Work task: In the listing below, find each line with the string "indicator" and return it.

Study material:
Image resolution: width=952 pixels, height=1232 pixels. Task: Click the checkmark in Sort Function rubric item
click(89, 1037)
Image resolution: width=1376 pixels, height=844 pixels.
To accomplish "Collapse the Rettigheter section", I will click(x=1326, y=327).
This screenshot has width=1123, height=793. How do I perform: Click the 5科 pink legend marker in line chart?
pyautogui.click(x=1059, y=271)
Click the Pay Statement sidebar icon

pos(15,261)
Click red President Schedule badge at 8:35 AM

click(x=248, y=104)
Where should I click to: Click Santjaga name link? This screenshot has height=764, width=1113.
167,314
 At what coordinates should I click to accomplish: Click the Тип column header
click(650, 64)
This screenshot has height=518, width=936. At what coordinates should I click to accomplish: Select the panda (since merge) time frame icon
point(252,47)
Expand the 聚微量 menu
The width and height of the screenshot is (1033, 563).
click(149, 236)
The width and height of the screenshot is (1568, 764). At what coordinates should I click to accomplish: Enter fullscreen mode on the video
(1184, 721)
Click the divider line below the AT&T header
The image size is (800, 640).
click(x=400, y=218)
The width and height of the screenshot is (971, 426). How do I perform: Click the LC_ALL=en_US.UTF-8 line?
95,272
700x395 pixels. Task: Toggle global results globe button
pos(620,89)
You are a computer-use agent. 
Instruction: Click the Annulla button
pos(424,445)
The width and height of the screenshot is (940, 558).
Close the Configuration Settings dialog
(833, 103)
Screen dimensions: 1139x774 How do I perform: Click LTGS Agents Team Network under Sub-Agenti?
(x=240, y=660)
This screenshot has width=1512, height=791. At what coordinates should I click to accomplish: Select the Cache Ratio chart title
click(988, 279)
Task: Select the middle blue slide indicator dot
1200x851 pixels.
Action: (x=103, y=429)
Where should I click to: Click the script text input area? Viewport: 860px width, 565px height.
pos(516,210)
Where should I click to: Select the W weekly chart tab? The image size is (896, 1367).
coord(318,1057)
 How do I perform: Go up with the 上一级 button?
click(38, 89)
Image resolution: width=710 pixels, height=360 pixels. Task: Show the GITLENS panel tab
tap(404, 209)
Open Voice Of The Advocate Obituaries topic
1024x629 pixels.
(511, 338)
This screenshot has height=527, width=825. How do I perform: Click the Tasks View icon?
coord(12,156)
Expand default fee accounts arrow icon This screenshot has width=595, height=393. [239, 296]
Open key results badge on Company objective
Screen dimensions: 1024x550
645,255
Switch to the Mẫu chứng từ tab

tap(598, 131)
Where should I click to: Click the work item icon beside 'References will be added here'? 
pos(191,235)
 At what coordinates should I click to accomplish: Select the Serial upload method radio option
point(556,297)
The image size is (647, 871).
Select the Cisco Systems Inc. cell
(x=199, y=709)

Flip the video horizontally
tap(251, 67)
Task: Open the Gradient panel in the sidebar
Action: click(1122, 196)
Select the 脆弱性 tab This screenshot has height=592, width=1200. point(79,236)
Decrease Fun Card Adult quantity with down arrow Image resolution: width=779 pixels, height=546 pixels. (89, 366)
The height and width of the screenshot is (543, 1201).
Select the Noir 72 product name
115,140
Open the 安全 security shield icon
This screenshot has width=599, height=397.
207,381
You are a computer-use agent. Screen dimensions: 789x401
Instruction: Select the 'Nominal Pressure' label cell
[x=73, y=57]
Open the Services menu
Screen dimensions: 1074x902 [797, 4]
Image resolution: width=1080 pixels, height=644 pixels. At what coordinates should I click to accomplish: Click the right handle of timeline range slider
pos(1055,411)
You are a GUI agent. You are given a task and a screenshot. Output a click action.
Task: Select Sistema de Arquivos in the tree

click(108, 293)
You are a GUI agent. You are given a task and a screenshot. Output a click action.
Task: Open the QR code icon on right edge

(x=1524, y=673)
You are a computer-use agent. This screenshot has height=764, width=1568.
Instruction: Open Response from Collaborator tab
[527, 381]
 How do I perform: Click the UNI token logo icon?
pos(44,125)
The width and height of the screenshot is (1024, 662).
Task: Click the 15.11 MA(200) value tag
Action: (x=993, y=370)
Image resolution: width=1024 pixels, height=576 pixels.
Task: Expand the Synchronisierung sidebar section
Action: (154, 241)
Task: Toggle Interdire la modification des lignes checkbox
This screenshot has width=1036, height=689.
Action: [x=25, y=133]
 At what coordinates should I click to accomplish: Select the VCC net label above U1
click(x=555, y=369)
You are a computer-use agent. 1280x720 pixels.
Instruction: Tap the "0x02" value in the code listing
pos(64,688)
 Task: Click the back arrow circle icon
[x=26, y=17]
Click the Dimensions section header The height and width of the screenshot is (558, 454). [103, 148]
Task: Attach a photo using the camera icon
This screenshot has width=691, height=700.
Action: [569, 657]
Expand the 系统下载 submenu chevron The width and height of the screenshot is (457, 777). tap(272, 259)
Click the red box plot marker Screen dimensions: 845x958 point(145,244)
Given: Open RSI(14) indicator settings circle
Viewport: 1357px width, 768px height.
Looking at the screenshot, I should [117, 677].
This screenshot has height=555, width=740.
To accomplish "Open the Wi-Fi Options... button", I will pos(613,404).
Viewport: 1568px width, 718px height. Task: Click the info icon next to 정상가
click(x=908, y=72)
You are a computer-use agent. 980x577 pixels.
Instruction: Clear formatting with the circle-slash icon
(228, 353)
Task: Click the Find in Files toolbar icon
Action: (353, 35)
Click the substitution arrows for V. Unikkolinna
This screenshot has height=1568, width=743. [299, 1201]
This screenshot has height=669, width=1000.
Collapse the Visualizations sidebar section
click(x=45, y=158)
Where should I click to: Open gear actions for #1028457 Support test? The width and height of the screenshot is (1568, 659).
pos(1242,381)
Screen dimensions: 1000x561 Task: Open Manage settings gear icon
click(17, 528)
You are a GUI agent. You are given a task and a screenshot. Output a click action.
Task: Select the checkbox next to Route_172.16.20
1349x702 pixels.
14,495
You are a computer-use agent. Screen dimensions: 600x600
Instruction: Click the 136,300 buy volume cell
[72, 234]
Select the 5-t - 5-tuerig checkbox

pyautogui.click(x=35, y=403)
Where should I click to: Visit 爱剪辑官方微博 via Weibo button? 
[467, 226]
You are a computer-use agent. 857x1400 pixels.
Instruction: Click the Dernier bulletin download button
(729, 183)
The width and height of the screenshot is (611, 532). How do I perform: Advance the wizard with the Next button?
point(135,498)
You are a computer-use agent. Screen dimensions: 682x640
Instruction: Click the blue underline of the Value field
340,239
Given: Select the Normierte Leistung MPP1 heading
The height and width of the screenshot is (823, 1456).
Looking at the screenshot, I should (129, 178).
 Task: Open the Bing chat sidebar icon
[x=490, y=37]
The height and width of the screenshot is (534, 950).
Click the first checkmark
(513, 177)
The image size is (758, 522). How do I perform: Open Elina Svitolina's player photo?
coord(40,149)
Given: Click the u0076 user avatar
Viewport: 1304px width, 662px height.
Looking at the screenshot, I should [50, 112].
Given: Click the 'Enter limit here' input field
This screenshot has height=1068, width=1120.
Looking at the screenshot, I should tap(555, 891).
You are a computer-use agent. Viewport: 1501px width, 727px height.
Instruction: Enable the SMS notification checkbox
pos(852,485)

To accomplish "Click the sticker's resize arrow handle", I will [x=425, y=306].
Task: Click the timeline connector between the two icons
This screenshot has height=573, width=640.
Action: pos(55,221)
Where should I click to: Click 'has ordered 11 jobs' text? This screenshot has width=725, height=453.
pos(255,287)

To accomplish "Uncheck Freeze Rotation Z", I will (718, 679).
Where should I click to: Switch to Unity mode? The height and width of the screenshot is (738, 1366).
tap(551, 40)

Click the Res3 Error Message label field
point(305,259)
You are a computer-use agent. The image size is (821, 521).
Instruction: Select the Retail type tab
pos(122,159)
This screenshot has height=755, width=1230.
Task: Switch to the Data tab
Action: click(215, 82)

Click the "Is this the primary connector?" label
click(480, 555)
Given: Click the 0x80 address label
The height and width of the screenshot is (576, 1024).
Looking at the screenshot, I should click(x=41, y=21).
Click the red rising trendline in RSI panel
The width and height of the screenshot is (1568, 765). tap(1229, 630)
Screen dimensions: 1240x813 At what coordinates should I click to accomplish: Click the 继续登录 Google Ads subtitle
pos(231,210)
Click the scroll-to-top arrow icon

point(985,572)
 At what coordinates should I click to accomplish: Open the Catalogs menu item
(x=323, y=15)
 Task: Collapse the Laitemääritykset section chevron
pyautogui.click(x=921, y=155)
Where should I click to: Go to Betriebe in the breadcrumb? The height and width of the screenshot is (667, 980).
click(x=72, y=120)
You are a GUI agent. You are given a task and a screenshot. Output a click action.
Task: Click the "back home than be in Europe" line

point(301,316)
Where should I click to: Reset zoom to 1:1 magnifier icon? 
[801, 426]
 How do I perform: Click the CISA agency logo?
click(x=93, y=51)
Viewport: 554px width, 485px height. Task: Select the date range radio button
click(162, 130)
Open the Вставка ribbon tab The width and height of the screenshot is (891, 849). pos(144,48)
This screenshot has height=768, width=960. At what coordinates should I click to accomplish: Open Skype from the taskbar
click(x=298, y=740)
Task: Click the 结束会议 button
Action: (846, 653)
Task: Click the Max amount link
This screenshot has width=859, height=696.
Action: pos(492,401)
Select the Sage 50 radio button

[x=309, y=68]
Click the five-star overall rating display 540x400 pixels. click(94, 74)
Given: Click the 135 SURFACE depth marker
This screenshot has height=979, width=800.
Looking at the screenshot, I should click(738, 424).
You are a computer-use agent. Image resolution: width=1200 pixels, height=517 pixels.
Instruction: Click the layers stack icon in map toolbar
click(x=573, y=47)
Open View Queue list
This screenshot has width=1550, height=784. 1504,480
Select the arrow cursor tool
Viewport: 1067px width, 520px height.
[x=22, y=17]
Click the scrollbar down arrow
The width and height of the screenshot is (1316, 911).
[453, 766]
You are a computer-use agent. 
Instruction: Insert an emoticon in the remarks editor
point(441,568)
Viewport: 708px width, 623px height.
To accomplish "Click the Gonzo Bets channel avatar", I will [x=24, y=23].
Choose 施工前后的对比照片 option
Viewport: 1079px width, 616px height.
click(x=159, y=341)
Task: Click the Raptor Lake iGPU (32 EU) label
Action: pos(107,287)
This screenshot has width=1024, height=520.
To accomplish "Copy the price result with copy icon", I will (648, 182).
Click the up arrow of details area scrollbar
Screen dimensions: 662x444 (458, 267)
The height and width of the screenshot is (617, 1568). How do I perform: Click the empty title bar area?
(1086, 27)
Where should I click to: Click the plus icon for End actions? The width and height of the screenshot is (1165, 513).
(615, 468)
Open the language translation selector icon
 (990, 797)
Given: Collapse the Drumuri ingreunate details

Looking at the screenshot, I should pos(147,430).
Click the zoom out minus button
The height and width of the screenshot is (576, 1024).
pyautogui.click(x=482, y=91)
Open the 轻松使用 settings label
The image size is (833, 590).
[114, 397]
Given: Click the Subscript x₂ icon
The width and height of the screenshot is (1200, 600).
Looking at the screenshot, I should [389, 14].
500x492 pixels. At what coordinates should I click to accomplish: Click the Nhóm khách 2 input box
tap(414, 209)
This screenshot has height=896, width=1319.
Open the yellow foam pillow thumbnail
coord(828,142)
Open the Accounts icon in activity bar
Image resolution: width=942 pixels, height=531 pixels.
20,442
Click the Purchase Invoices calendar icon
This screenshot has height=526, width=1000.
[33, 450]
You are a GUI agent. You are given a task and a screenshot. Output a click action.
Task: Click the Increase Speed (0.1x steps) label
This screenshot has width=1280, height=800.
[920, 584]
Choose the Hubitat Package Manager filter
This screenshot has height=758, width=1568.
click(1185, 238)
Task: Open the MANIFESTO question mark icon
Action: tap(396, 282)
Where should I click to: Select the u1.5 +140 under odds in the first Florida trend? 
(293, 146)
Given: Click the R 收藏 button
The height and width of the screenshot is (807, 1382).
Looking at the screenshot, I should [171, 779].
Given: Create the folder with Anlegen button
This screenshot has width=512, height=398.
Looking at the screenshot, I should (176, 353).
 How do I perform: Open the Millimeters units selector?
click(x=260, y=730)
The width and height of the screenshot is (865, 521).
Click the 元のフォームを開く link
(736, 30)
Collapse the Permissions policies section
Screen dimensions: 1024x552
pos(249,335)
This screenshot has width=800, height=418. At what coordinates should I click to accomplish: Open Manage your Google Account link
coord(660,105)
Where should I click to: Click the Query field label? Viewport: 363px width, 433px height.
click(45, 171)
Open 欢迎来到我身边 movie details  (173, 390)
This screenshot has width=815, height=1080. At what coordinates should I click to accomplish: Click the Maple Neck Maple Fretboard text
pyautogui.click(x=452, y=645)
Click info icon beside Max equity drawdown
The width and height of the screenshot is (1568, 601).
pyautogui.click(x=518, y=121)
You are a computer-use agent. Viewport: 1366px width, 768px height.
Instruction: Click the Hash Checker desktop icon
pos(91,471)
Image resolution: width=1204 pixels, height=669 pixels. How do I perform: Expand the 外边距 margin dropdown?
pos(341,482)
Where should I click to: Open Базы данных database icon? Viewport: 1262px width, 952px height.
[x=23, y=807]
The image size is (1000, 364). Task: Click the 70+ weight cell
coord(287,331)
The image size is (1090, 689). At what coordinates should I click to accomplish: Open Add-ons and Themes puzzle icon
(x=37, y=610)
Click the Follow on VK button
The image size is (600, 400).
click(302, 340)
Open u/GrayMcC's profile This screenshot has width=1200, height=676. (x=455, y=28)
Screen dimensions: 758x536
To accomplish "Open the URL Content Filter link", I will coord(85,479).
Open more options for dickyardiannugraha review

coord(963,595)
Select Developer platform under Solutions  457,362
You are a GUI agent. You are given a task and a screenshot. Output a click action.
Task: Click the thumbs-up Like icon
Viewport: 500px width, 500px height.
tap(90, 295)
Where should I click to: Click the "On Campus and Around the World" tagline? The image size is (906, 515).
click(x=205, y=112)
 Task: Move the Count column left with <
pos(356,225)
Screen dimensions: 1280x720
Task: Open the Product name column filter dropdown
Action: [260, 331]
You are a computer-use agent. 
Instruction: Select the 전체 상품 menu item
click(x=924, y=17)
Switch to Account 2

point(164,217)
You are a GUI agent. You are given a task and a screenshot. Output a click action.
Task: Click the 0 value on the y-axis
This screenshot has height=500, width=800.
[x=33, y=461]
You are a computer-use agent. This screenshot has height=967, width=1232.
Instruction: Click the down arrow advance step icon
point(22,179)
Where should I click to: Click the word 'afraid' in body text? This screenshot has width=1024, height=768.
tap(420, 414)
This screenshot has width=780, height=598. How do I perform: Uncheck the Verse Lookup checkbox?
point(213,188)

Written answer:
Task: Select the middle blue slide indicator dot
Given: Open RSI(14) indicator settings circle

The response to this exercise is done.